What you should do –
A verbatim reproduction of the lines below, from the line containing "Titbits (49, 449)" through the line containing "shibi (52, 1785)", both ends included, is the whole required output.

(Data to examine Opens)

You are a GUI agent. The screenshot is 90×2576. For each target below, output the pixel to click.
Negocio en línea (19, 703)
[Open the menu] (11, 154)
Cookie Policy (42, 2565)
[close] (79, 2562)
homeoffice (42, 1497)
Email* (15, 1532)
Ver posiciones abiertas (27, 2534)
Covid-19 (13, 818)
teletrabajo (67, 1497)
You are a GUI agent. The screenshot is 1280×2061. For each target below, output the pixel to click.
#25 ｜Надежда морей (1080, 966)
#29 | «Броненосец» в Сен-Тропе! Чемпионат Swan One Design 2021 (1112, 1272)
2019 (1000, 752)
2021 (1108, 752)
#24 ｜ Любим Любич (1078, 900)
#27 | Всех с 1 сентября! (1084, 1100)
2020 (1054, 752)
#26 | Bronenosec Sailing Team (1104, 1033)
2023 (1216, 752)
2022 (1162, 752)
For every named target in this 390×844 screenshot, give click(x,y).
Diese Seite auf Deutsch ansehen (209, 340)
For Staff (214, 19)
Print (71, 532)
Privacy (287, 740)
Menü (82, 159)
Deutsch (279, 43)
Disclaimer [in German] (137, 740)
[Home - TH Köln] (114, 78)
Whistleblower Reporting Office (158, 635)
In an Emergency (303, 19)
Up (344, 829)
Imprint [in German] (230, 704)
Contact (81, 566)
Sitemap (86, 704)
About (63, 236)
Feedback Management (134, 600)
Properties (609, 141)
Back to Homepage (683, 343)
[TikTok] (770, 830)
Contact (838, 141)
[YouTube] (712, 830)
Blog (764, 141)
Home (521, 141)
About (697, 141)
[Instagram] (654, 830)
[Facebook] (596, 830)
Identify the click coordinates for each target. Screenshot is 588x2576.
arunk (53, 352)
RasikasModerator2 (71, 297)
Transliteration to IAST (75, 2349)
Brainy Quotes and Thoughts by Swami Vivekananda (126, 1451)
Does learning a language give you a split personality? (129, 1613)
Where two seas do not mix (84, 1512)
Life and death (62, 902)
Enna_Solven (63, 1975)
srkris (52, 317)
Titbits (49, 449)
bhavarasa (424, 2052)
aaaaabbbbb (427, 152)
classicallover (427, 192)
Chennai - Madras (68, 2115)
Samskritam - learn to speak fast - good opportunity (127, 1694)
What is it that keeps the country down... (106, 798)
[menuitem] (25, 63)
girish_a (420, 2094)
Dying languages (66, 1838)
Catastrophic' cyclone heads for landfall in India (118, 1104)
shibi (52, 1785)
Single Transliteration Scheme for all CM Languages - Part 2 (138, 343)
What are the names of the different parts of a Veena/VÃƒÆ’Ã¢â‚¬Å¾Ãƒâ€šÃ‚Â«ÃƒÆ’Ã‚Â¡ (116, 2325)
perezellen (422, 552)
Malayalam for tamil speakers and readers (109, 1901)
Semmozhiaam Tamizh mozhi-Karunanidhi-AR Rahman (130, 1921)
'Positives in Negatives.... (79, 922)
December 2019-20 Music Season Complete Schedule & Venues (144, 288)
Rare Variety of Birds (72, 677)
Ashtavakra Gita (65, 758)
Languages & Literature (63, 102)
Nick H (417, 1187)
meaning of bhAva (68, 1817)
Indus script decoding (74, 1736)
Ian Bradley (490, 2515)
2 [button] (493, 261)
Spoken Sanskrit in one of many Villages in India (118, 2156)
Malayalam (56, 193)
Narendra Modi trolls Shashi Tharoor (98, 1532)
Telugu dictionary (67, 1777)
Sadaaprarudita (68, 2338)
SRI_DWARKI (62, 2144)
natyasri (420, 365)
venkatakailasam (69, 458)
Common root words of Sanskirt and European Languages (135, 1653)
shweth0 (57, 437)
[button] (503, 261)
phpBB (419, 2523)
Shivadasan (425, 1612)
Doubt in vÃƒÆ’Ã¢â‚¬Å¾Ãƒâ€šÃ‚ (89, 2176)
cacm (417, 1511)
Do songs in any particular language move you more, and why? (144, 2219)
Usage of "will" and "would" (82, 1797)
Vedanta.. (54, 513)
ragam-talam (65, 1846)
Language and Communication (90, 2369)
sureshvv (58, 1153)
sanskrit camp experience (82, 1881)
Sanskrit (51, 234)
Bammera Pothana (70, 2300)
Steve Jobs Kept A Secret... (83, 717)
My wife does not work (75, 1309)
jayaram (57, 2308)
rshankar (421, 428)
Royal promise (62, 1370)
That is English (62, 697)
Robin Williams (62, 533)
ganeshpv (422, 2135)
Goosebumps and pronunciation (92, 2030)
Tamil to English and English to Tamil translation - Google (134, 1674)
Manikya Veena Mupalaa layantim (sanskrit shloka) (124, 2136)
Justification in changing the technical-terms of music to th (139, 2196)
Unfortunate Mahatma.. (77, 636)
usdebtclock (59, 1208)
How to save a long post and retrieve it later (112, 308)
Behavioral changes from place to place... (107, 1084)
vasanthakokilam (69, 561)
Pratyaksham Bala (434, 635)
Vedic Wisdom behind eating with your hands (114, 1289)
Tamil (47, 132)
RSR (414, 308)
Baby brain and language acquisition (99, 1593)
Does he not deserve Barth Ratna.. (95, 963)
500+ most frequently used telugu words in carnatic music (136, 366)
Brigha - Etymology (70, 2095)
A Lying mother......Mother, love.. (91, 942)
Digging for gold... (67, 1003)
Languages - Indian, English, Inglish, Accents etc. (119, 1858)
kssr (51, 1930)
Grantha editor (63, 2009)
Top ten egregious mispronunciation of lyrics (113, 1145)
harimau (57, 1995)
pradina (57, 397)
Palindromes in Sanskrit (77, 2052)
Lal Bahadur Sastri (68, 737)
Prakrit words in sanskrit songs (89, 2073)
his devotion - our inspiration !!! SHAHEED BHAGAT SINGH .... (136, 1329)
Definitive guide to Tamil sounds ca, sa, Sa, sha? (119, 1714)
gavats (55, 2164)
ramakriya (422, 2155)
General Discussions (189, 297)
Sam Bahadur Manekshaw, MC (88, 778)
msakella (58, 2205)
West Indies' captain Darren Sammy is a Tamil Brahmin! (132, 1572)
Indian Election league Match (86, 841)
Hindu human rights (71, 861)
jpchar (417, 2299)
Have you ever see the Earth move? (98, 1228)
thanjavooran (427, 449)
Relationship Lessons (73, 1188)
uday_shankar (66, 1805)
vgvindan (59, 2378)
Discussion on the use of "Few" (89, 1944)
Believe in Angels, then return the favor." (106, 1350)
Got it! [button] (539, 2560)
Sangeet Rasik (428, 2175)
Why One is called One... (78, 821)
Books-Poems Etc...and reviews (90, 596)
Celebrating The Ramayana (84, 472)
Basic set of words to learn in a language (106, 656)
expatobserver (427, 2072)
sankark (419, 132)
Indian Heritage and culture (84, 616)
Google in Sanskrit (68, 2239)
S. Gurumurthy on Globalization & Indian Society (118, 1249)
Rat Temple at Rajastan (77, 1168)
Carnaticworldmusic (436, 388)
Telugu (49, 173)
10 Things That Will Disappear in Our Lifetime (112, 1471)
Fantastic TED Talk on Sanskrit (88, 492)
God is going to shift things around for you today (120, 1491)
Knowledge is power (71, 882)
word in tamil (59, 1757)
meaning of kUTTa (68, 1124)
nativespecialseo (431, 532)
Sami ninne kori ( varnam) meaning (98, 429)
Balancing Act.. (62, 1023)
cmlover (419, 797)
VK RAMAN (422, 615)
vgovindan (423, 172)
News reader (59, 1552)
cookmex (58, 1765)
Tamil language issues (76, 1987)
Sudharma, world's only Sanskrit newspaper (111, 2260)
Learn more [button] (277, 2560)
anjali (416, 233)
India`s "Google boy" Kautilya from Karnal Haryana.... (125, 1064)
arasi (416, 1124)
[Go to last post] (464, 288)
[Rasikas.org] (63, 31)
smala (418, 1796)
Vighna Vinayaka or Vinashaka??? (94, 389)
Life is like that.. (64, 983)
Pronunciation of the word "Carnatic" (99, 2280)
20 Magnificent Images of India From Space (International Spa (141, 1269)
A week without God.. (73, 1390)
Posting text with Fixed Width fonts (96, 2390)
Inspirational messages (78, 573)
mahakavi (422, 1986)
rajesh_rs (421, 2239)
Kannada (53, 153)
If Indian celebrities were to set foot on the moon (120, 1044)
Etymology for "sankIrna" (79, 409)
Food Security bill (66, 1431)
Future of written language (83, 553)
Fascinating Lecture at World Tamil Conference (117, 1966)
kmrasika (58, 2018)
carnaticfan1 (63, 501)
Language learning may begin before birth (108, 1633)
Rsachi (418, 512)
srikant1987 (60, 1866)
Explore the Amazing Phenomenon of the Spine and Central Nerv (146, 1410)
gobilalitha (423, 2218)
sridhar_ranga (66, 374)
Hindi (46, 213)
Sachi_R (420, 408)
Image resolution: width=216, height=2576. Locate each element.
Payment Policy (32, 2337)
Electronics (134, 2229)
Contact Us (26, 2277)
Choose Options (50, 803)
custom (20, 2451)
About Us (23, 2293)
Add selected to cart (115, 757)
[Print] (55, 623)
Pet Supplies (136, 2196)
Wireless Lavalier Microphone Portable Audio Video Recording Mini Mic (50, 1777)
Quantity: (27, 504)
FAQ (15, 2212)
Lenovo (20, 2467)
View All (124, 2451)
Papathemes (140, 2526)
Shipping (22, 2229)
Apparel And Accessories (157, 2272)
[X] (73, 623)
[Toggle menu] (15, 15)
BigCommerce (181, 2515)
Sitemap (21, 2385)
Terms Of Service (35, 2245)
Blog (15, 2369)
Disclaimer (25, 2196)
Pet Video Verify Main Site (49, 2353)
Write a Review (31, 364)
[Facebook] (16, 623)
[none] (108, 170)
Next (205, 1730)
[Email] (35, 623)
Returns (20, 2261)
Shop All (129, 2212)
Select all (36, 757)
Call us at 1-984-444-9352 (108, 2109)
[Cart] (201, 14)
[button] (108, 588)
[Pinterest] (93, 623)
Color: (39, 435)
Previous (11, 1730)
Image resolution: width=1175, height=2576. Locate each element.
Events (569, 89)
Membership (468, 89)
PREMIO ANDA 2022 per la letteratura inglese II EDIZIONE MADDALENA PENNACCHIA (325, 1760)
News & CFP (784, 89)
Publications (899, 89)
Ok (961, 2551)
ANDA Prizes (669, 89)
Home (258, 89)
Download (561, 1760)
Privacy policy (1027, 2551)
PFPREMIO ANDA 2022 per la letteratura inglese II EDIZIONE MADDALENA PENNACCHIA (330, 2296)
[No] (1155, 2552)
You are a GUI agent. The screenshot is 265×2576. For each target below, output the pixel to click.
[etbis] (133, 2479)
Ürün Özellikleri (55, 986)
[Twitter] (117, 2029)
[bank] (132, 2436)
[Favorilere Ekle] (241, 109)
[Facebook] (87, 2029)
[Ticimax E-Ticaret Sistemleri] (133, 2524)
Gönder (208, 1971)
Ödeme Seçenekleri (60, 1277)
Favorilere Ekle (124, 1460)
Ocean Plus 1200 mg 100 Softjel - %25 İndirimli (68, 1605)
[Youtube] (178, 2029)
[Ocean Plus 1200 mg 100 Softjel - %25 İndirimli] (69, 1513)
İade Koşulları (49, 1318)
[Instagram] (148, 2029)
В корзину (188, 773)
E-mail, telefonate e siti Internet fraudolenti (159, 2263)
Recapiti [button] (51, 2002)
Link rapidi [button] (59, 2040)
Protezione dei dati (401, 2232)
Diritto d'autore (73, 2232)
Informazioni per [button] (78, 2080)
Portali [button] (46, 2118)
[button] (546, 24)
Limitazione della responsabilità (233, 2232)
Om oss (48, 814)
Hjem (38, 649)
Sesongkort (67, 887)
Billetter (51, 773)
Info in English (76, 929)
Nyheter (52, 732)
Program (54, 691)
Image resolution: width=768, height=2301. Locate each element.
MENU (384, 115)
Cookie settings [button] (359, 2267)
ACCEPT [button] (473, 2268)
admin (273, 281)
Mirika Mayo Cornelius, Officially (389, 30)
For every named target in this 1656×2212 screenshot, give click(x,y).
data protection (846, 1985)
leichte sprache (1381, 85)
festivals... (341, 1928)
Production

(Data to examine Closes)

Task answer –
Titbits (49, 449)
bhavarasa (424, 2052)
aaaaabbbbb (427, 152)
classicallover (427, 192)
Chennai - Madras (68, 2115)
Samskritam - learn to speak fast - good opportunity (127, 1694)
What is it that keeps the country down... (106, 798)
[menuitem] (25, 63)
girish_a (420, 2094)
Dying languages (66, 1838)
Catastrophic' cyclone heads for landfall in India (118, 1104)
shibi (52, 1785)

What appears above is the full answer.